Disparities between non-retirees’ expectations and retirees’ actual experiences are also evident in their reports of retirement income sources.
Gallup ascribed differences in reliance on income sources between those who are already retired and those who are not yet retired, at least in part, to apprehension about the Social Security system, as well as to the rise of 401(k)s accompanied by a decline in work-sponsored pension plans.
Fifty-seven percent of retired U.S. adults surveyed said they rely on Social Security as a major income source, while 38% of pre-retirees said they expect it to be a major source for them.
Likewise, 36% of retirees and 19% of non-retirees say a work-sponsored pension plan is or will be a major income source.
Almost half of pre-retirees said a 401(k) or other retirement savings account would fund their retirement, while 35% of retirees reported 401(k)s as a major funding source of their retirement.
Gallup found that non-retirees are also likelier than retirees to expect to rely on several other income sources to at least a minor degree, including other savings accounts, home equity, part-time work, rent and royalties, and inheritance money.
The poll found less divergence in the two groups’ views on annuities or insurance plans or individual stock or stock mutual fund investments as an income source.
Retirement age is another area of discrepancy between retirees and those yet to retire, according to Gallup. Since 2002, the mean age at which retirees report they stopped working has been modestly lower than the mean age at which non-retirees predict they will retire.

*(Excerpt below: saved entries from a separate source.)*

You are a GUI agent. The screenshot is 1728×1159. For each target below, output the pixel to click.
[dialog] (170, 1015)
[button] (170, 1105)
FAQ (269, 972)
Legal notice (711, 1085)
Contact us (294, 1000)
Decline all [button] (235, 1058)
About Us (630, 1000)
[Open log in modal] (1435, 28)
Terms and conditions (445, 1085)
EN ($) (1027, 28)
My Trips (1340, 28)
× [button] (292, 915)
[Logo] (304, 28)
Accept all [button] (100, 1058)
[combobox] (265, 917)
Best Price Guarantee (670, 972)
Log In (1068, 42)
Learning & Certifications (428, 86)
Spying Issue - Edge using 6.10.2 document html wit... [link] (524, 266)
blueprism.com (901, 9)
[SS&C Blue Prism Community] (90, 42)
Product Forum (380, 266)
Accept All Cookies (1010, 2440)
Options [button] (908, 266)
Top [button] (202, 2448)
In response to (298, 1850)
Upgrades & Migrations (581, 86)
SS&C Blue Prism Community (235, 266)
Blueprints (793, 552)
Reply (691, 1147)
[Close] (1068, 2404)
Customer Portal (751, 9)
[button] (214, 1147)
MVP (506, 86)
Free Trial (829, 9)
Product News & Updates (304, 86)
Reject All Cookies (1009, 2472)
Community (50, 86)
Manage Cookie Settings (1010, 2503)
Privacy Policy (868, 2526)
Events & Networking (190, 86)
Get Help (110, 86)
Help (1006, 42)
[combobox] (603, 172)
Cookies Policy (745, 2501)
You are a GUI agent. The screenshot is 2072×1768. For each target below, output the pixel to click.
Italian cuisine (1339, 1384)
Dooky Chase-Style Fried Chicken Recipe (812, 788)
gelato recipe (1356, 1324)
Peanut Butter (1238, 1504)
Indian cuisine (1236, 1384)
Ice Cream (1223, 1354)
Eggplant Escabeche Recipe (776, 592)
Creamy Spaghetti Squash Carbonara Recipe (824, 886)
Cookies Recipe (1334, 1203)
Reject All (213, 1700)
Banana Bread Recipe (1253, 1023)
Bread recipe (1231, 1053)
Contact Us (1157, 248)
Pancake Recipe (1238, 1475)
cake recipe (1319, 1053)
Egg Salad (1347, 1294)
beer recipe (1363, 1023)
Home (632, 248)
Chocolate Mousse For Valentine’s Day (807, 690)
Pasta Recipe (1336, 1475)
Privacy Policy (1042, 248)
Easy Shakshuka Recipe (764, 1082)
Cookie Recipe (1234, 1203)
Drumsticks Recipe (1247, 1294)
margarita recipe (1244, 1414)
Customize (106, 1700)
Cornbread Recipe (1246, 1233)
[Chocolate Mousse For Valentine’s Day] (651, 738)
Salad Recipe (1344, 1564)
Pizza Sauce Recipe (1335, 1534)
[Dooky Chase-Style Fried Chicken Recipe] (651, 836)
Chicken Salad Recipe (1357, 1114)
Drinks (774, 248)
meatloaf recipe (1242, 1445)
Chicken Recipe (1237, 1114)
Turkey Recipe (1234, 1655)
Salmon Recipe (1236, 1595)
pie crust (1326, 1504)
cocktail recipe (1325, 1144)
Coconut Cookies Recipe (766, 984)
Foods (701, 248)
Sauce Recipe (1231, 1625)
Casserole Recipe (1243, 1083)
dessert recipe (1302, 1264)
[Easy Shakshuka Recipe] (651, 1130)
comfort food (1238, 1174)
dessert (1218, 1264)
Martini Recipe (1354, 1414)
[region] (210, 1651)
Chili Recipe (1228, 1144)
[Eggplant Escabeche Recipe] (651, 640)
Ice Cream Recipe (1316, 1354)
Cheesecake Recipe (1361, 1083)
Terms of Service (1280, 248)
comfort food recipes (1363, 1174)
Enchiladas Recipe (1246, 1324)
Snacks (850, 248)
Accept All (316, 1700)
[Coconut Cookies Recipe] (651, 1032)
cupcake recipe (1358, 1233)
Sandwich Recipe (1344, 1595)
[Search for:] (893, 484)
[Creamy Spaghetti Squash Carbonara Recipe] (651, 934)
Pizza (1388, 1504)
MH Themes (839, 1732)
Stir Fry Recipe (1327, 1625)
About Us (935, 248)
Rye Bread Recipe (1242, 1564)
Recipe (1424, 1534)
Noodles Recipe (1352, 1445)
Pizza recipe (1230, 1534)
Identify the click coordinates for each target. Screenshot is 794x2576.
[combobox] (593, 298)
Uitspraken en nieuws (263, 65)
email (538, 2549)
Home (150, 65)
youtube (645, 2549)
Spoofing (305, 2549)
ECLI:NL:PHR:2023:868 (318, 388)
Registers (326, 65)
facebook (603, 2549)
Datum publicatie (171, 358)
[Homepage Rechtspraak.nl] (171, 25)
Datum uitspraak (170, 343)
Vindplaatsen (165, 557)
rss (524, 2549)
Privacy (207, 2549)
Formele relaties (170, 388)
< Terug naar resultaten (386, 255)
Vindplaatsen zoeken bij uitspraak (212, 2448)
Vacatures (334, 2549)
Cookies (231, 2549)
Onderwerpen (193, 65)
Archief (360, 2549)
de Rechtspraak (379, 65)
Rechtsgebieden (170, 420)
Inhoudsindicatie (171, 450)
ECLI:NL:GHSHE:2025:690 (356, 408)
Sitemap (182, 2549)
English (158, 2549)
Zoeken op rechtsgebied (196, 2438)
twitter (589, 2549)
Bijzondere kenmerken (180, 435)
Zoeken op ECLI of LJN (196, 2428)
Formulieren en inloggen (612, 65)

The new poll found that the actual mean retirement age for retirees was 62, while the mean expected retirement age for non-retirees is 64, readings in line with previous findings.
Again, Gallup could only speculate about the reasons for the discrepancies. It said that with the age at which people can receive Social Security benefits higher for retirees today , many non-retirees may be delaying retirement to a later age than current retirees did.
But another possibility, it said, is that non-retirees’ plans will be altered by their employers’ staffing plans, their physical health or job market conditions, forcing them to retire earlier than they would like.